### TEXTE DE L'EXERCICE

Itxassou, Donosti* de la D249 à Anoeta*

J’aurais pu, en ce matin mouillé, vous parler de cette jolie départementale, qui traverse Itxassou pour nous conduire à Espelette. En compagnie de  Caroline Broué* sur France Culture et sa Matinale. De son invité* trouvant l’idée de la VIème République, déjà dépassée, et évoquant une Constitution à l’échelle européenne…J’aurais pu.

M’étonner d’une première famille « cochons » dormant, « collés-serrés » dans leur abri en dur, alors qu’un peu plus loin des congénères qui vivent sur un terrain en pente, eux, sont déjà « debouts » et peuplent leur enclos. Peut-être les vertus du Kintoa* ?

Me demander si les moutons, noirs pour quelques-uns- reviennent d’un match de rugby, avec ces traces de bleu sur leur laine. Comme s’ils batifolaient sur une pelouse avec de la publicité peinte dessus !

Évoquer trois vaches discrètes, pas des laitières que l’on  bichonne au quotidien, et qui tentent de se faire oublier…Penser à ces arbres plantés, vers la tannerie,  dans leur étui blanc, donnant à penser à  un cimetière perché. J’aurais pu.

Poursuivre en ayant rejoint la Départementale 918, et constater que le débit de la Nivelle est important. Faire le lien avec la pluie qui lave les corps et rince les âmes, ce printemps. Apprécier l’eau -toujours- de la baie de Txingudi, et déplorer un bateau couché, sans doute d’avoir trop bu hier soir…L’eau encore à Zarautz, de part et d’autre de cette foutue autoroute, championne de sa catégorie en « virages » et »tunnels ». Comme une révélation de la  géographie délicate et susceptible, en  Euskadi.

### DONNÉES FOURNIES

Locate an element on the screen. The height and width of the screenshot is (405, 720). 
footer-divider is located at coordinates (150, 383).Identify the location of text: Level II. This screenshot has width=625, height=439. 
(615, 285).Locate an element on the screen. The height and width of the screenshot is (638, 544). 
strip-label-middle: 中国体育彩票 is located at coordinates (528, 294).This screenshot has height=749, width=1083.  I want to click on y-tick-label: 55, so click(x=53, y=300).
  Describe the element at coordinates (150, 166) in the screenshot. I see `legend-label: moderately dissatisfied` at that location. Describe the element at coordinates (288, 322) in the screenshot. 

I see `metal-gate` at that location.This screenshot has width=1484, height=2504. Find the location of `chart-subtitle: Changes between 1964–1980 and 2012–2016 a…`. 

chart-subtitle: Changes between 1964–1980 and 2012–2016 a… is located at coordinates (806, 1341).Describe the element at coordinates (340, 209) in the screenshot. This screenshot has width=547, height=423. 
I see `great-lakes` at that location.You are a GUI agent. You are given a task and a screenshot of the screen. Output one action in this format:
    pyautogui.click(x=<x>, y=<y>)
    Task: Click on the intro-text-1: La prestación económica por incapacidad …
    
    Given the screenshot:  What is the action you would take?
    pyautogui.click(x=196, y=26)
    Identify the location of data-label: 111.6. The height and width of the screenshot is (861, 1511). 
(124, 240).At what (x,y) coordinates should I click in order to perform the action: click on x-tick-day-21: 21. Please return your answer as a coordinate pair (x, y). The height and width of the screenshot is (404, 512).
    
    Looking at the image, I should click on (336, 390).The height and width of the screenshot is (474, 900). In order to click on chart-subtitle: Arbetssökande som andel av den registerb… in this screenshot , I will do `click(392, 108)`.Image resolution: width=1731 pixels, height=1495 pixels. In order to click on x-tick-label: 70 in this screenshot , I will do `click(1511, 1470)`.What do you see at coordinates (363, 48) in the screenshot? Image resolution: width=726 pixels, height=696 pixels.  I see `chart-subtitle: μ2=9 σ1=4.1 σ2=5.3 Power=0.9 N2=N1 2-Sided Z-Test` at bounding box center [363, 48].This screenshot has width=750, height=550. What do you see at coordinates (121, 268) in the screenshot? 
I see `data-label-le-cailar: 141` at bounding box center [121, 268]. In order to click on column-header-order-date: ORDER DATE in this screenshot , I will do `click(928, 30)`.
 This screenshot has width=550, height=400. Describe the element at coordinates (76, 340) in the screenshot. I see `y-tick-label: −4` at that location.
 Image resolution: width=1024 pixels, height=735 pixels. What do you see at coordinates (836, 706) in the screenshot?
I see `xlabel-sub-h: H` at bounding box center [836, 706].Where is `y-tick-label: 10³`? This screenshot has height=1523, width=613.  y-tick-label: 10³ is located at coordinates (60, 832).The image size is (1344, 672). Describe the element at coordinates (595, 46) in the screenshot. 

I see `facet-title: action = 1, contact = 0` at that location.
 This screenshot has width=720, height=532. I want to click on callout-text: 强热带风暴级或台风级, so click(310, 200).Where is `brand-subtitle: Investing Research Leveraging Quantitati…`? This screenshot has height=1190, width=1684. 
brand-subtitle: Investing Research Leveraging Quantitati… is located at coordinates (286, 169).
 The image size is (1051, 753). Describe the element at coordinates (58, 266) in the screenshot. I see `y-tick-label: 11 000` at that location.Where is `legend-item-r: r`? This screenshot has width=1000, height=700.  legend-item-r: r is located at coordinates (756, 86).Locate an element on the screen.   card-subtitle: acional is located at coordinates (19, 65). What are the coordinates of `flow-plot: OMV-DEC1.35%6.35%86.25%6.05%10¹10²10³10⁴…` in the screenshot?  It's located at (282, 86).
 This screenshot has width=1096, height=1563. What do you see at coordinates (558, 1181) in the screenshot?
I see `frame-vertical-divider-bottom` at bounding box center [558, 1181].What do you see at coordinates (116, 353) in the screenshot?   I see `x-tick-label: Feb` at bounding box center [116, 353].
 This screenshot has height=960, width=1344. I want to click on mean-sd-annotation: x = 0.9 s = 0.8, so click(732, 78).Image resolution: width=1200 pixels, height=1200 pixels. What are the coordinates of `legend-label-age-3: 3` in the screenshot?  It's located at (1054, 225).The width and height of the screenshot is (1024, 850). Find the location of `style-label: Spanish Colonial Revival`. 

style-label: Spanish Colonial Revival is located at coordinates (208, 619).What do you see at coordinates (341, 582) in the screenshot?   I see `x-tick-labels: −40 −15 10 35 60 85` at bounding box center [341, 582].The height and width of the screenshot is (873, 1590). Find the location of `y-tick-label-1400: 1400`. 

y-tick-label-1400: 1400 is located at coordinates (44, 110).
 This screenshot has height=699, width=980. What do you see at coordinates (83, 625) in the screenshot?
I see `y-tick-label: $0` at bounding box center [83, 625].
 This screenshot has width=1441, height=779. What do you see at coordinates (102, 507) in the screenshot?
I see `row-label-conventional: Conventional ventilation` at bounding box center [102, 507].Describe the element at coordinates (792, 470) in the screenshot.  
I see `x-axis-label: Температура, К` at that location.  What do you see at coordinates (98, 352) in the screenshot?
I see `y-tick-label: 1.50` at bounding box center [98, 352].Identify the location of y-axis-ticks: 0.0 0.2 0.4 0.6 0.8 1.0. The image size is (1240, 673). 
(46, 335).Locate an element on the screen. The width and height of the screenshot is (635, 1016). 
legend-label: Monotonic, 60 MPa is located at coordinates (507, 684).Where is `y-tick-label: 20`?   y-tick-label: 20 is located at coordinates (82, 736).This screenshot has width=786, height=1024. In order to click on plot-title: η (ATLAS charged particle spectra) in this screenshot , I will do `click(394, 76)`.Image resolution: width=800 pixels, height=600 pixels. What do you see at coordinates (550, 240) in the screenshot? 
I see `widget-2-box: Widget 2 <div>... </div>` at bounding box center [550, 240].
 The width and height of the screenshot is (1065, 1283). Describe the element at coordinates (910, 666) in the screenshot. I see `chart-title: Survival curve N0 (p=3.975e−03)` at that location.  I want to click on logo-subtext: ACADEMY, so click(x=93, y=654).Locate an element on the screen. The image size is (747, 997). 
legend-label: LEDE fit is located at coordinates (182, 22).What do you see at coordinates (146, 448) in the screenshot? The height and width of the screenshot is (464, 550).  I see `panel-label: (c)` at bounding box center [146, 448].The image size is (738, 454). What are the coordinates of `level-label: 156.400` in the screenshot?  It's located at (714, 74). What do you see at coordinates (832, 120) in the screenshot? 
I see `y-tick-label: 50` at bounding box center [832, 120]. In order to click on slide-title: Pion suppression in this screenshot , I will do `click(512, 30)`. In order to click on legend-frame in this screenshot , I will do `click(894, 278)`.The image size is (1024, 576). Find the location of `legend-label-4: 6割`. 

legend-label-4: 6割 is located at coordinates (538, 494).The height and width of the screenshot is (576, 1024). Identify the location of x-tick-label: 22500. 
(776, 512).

### OBJECTIF DE L'EXERCICE
Dans le texte de l'exercice, sur quelle station de radio passe la Matinale de Caroline Broué ? Ces données proviennent d'une autre source que le texte.

### ZONE DE RÉPONSE
France Culture.